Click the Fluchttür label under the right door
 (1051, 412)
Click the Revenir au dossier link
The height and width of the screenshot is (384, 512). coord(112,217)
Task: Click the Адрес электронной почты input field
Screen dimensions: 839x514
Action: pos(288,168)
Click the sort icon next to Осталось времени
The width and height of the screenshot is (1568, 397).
--
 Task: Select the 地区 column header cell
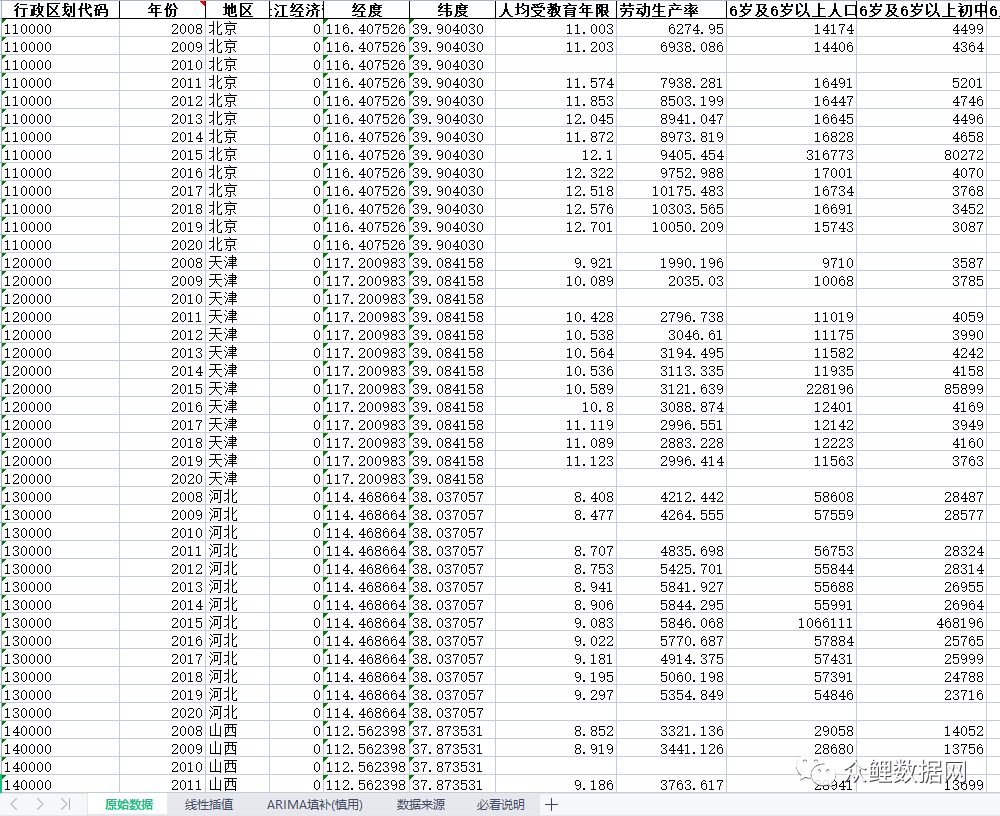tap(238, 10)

Work instruction: Beginning with the line holding "Screen dimensions: 839x514" and ending with the line holding "The width and", write out the stretch of material above exactly; add no further lines.

Response to this task:
Screen dimensions: 839x514
Action: pos(288,168)
Click the sort icon next to Осталось времени
The width and height of the screenshot is (1568, 397).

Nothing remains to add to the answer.